Segment Start: Records

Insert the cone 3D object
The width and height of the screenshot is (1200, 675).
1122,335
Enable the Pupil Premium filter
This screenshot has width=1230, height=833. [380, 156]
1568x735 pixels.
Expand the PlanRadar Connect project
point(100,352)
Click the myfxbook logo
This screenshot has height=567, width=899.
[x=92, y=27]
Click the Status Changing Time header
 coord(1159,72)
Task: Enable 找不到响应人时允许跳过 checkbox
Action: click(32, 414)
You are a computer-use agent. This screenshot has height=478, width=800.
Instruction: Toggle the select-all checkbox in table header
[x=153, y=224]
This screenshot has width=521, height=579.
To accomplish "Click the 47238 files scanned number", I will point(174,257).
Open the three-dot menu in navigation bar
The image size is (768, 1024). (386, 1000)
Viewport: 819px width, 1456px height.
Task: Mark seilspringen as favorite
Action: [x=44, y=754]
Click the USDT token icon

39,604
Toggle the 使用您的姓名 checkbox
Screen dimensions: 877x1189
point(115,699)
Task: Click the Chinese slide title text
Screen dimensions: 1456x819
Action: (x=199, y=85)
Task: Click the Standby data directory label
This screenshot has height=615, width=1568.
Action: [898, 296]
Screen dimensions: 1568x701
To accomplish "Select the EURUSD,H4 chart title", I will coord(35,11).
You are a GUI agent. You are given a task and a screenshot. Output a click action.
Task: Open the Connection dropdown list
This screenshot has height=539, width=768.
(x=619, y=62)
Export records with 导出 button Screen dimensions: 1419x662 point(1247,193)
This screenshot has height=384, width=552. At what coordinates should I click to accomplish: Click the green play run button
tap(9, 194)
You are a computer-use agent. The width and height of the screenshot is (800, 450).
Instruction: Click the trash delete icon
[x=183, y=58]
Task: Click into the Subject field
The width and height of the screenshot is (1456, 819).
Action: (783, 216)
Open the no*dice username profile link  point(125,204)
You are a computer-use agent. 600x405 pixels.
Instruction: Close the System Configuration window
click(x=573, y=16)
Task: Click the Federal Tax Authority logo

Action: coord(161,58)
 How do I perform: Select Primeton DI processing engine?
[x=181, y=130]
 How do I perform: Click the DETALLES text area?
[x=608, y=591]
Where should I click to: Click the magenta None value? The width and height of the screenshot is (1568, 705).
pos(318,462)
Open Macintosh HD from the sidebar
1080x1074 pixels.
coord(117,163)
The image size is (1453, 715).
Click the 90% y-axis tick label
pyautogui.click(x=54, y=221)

Segment End: Records

• _What you need to do_: Repeat the data in full, keeping each word exactly as it is.

• _Reply to the exercise_:
Insert the cone 3D object
The width and height of the screenshot is (1200, 675).
1122,335
Enable the Pupil Premium filter
This screenshot has width=1230, height=833. [380, 156]
1568x735 pixels.
Expand the PlanRadar Connect project
point(100,352)
Click the myfxbook logo
This screenshot has height=567, width=899.
[x=92, y=27]
Click the Status Changing Time header
 coord(1159,72)
Task: Enable 找不到响应人时允许跳过 checkbox
Action: click(32, 414)
You are a computer-use agent. This screenshot has height=478, width=800.
Instruction: Toggle the select-all checkbox in table header
[x=153, y=224]
This screenshot has width=521, height=579.
To accomplish "Click the 47238 files scanned number", I will point(174,257).
Open the three-dot menu in navigation bar
The image size is (768, 1024). (386, 1000)
Viewport: 819px width, 1456px height.
Task: Mark seilspringen as favorite
Action: [x=44, y=754]
Click the USDT token icon

39,604
Toggle the 使用您的姓名 checkbox
Screen dimensions: 877x1189
point(115,699)
Task: Click the Chinese slide title text
Screen dimensions: 1456x819
Action: (x=199, y=85)
Task: Click the Standby data directory label
This screenshot has height=615, width=1568.
Action: [898, 296]
Screen dimensions: 1568x701
To accomplish "Select the EURUSD,H4 chart title", I will coord(35,11).
You are a GUI agent. You are given a task and a screenshot. Output a click action.
Task: Open the Connection dropdown list
This screenshot has height=539, width=768.
(x=619, y=62)
Export records with 导出 button Screen dimensions: 1419x662 point(1247,193)
This screenshot has height=384, width=552. At what coordinates should I click to accomplish: Click the green play run button
tap(9, 194)
You are a computer-use agent. The width and height of the screenshot is (800, 450).
Instruction: Click the trash delete icon
[x=183, y=58]
Task: Click into the Subject field
The width and height of the screenshot is (1456, 819).
Action: (783, 216)
Open the no*dice username profile link  point(125,204)
You are a computer-use agent. 600x405 pixels.
Instruction: Close the System Configuration window
click(x=573, y=16)
Task: Click the Federal Tax Authority logo

Action: coord(161,58)
 How do I perform: Select Primeton DI processing engine?
[x=181, y=130]
 How do I perform: Click the DETALLES text area?
[x=608, y=591]
Where should I click to: Click the magenta None value? The width and height of the screenshot is (1568, 705).
pos(318,462)
Open Macintosh HD from the sidebar
1080x1074 pixels.
coord(117,163)
The image size is (1453, 715).
Click the 90% y-axis tick label
pyautogui.click(x=54, y=221)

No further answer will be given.